= What is required =
Quote the entries below from the line with "Ein Harz für MTB ! (124, 706)" through the line with "tourenfahrer (200, 996)", both ends included, and only those lines.

= Exercise input =
• • • • • • •

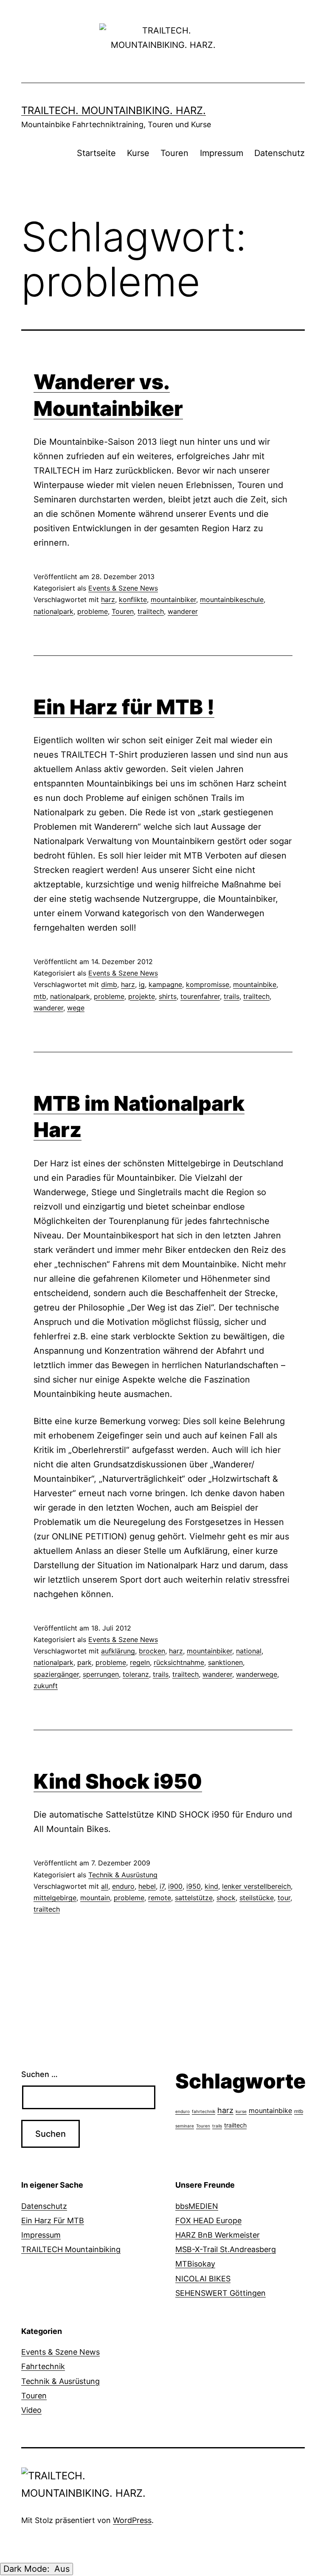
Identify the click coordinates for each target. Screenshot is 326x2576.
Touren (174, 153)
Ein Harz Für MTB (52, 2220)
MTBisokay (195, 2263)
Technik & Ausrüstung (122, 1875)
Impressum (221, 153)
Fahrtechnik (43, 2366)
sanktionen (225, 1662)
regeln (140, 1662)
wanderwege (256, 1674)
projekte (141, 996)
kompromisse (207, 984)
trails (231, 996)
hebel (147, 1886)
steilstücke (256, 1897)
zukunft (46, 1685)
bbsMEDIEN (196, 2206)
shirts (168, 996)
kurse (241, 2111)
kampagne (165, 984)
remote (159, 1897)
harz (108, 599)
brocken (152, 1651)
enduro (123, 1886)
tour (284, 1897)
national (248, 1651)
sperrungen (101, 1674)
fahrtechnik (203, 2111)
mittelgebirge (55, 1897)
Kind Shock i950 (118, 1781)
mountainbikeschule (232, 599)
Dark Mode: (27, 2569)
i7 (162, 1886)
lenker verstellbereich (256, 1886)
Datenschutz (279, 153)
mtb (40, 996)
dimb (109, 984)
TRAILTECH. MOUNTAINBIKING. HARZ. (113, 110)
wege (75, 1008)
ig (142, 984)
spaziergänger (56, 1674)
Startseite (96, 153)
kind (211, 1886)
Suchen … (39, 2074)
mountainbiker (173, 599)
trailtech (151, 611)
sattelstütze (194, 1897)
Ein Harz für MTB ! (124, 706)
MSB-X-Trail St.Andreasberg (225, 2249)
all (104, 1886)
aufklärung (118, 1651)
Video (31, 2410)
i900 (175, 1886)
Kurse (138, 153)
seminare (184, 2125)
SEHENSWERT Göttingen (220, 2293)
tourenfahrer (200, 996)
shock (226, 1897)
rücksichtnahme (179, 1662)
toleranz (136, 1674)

• • • • • • •

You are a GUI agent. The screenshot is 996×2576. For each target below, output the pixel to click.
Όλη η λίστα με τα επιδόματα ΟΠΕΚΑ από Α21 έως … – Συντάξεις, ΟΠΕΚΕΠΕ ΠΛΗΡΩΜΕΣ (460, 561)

• • • • • • •

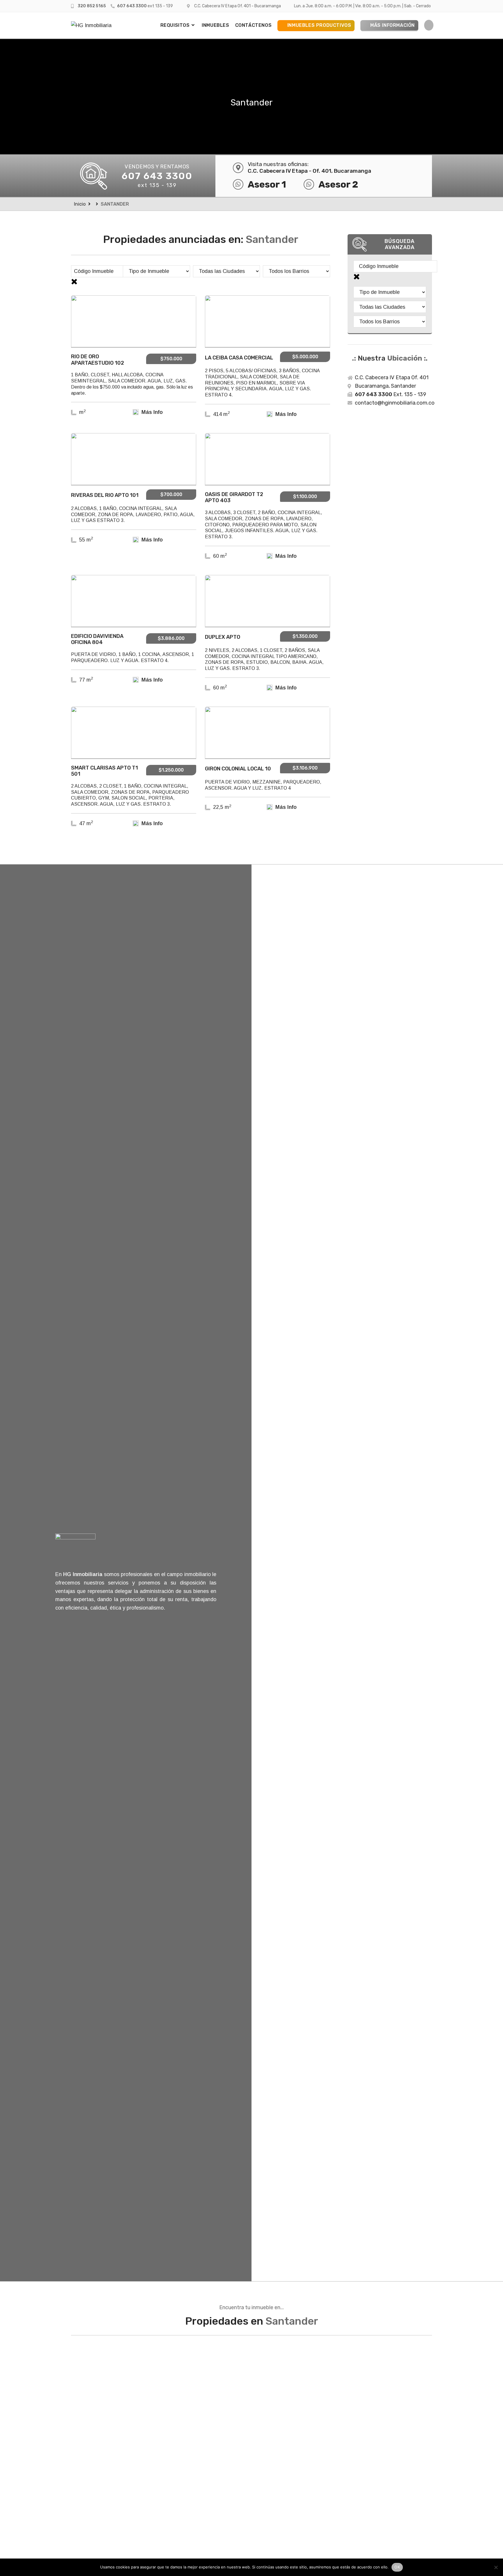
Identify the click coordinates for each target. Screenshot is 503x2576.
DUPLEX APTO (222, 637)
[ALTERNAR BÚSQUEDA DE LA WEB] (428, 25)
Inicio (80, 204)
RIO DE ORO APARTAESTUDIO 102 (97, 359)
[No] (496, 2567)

• • • • • • •

= Answer to this task =
Ein Harz für MTB ! (124, 706)
MSB-X-Trail St.Andreasberg (225, 2249)
all (104, 1886)
aufklärung (118, 1651)
Video (31, 2410)
i900 (175, 1886)
Kurse (138, 153)
seminare (184, 2125)
SEHENSWERT Göttingen (220, 2293)
tourenfahrer (200, 996)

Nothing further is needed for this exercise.